By Tom Precious
ALBANY -- The Assembly will pass a measure Monday expanding the state's bottle bill to include the millions of containers sold in New York each year holding sports drinks, energy drinks, some fruit juices and teas.
The provision is buried within the one-house Assembly Democratic budget plan introduced over the weekend that will be ready for passage on Monday. [The two houses are pushing their own budget alternatives this week as fiscal talks at the Capitol wind down, all sides hope, in the next couple weeks.]

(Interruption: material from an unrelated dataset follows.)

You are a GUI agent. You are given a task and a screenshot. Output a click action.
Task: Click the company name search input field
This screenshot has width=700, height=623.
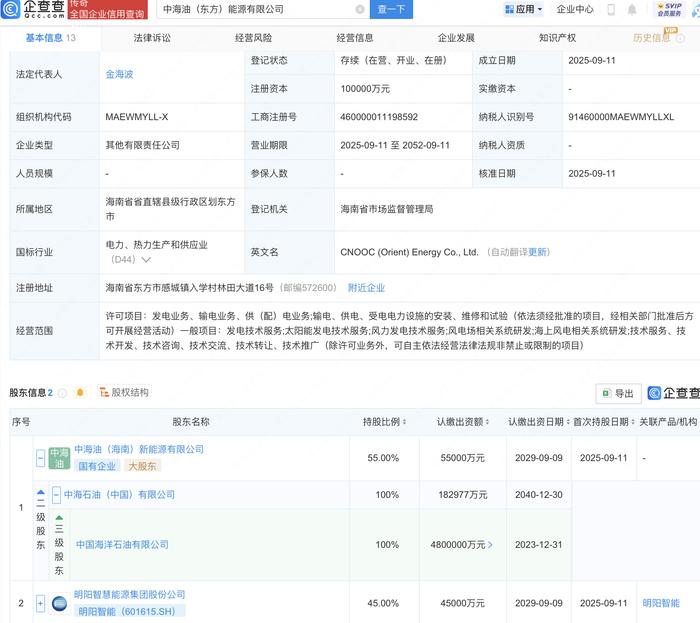click(250, 10)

The bottle bill expansion would raise $5 million annually, Assembly Democrats project. They want the money to go into the state's Environmental Protection Fund and to flow to various projects: $500,000 for invasive species control, $500,000 for recycling projects, $1.5 million for non-agriculure, non-point source pollution abatement, $1 million for zoos and botanical gardens, $500,000 for municipal parks and $1 million for downstate land acquistion efforts.
The expansion to sports and energy drinks and teas, as well as fruit drinks that contain less than 70 percent natural juice, comes after lawmakers in 2009 added water bottles to the list of those containers on which consumers must pay an additional 5 cents deposit per container at the time of purchase. The bottle bill became law in 1982 under then-Gov. Hugh Carey. The law currently covers beer, carbonated soft drinks, mineral water, carbonated energy and most carbonated fruit juices.

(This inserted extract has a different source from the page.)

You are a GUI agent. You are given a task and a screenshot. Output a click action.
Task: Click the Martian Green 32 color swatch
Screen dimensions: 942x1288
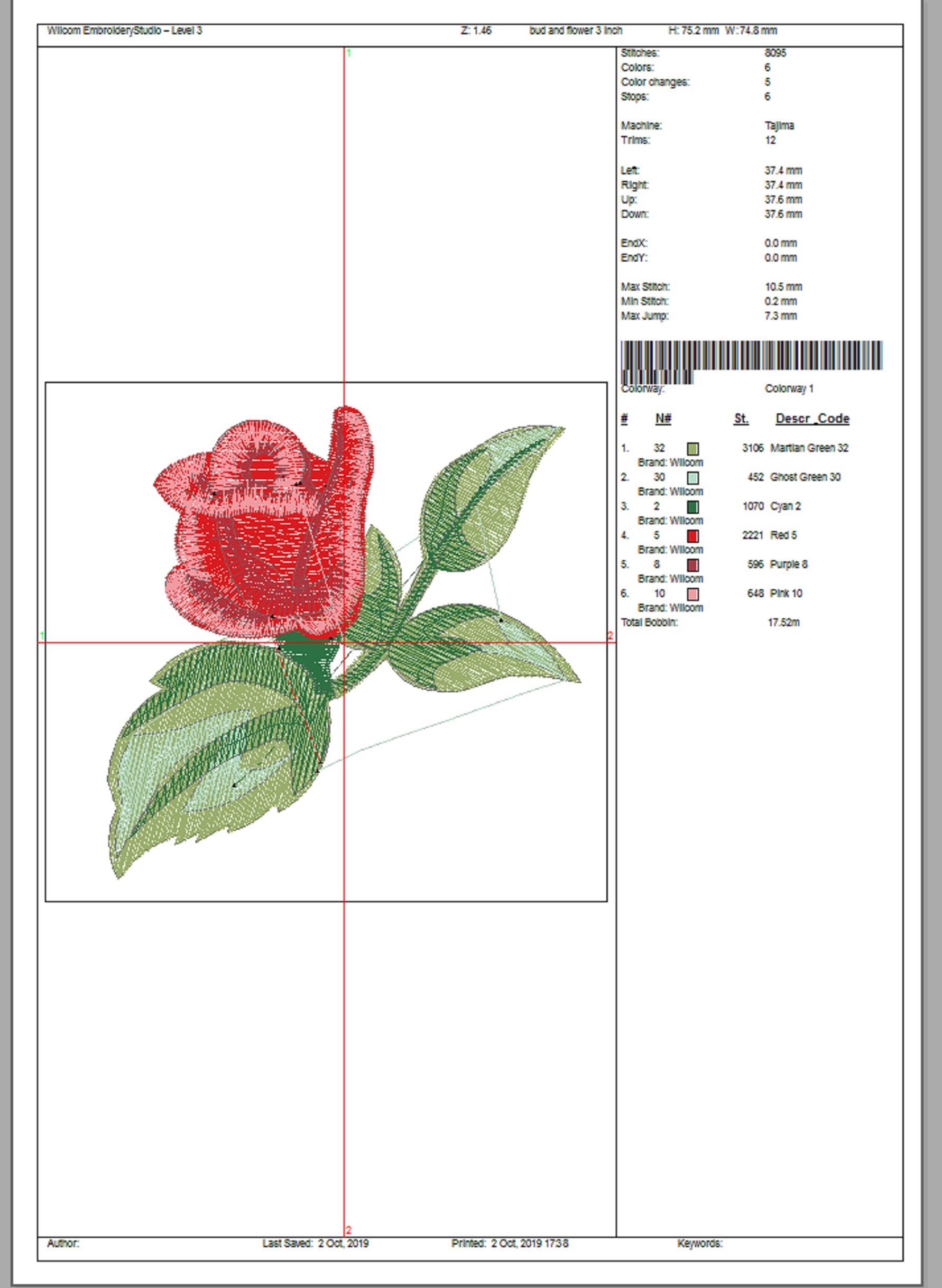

Advocates say the bottle bill expansions are needed to raise money and to help reduce pollution by people who toss their empty beverage containers on sidewalks and and along roadways. Critics say it is a backdoor tax on commerce that drives up prices. The state makes money under the bottle law from getting a portion of the unclaimed deposits from consumers who do not redemn their containers to get their nickels back.